You're Nothing Like I Imagined You To Be
By Steve
- 1068 reads
"You're really nothing like I imagined you to be," she says, sitting
next to me. "What do you mean by that?" I ask, "I mean, you're simply a
figment of my imagination. You're just a character, born out of the
shadows of my brain. I can't even say that you are a 3-dimensional
character. You're not even all that real or odd. "Who are you to comment
about me?" "Don't be so defensive. Touchy today, aren't you?" she
giggles as if mightily amused, "I just meant that you are so different
from the way I imagined you. I imagined that you would be more
powerful, not so ultra-sensitive. I somehow expected to see a man, but
what do I get, a rather shy person, a person who is unable to even
speak to his character." Now what am I supposed to say to that? I
didn't know how to respond. She had been so bold. Where did she come
from? She came from my mind, wasn't that right? How was she able to
just parachute out of my mind and land right next to me while I was
taking a rest from a walk.

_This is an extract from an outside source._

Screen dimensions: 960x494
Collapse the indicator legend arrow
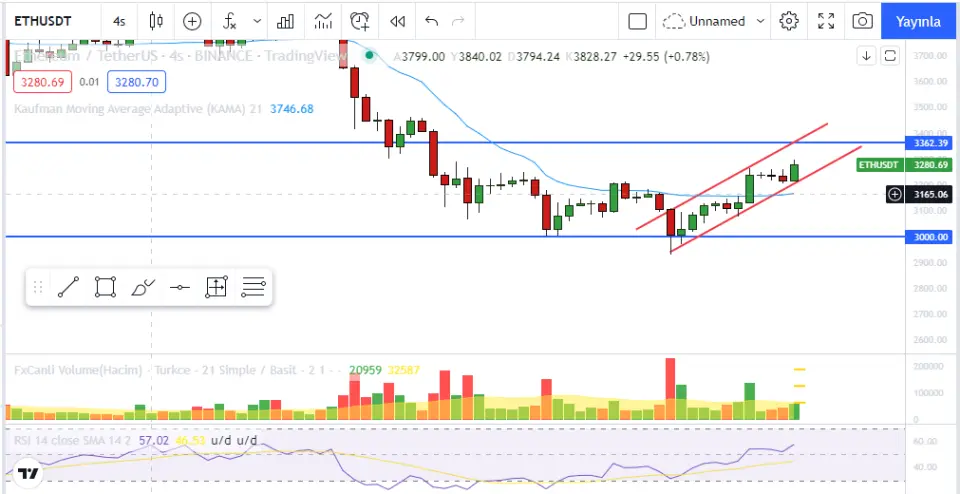866,57
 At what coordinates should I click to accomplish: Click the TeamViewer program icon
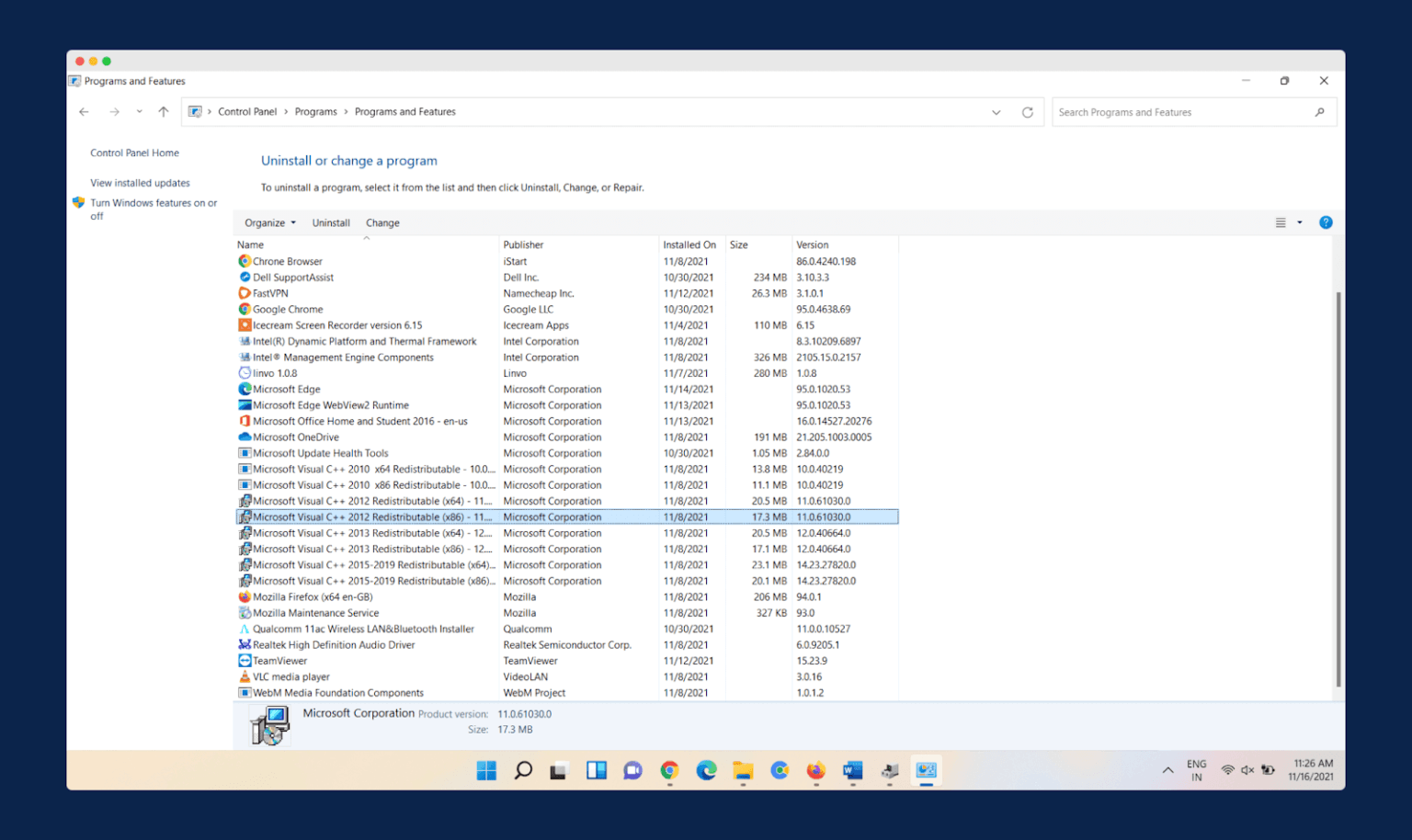pos(244,660)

It was surely very very strange. I didn't
feel well next to this strange and wild spirit who had dared to exit my
mind without my permission. I mean, she could have at least informed me
that she was leaving that splendid room that I had made for her, up up
up-the-airs in the cloudy castle of my mind. "So tell me, then, how do
you like me NOW that I am right before you, made more real by your new
reality." "Well, first, I want to announce that you are certainly
sweet, yes, sweet like sugar in ice tea. You have a certain smile, a
generous smile I like to see. When you smile, it is as if all these
opposites which had been warring against each other had come together
and hugged, shook hands and made a grand compromise." "Is that really
so," I could not repress a hint of delight, "And you know me that well,
so very well as to know what I am thinking at this moment?" "You are
trying to think of a way of putting me back into that box of your
brain. It's not so simple, is it? It's not like I'm an algebraic
equation that you can solve and then shelve into a part of your brain
where the mind finds its home, the brain is, after all, nothing but the
physical locus of the mind, and WHAT WAS I SAYING, yes, and then you
could forget about me until you had to REALLY REALLY think once again.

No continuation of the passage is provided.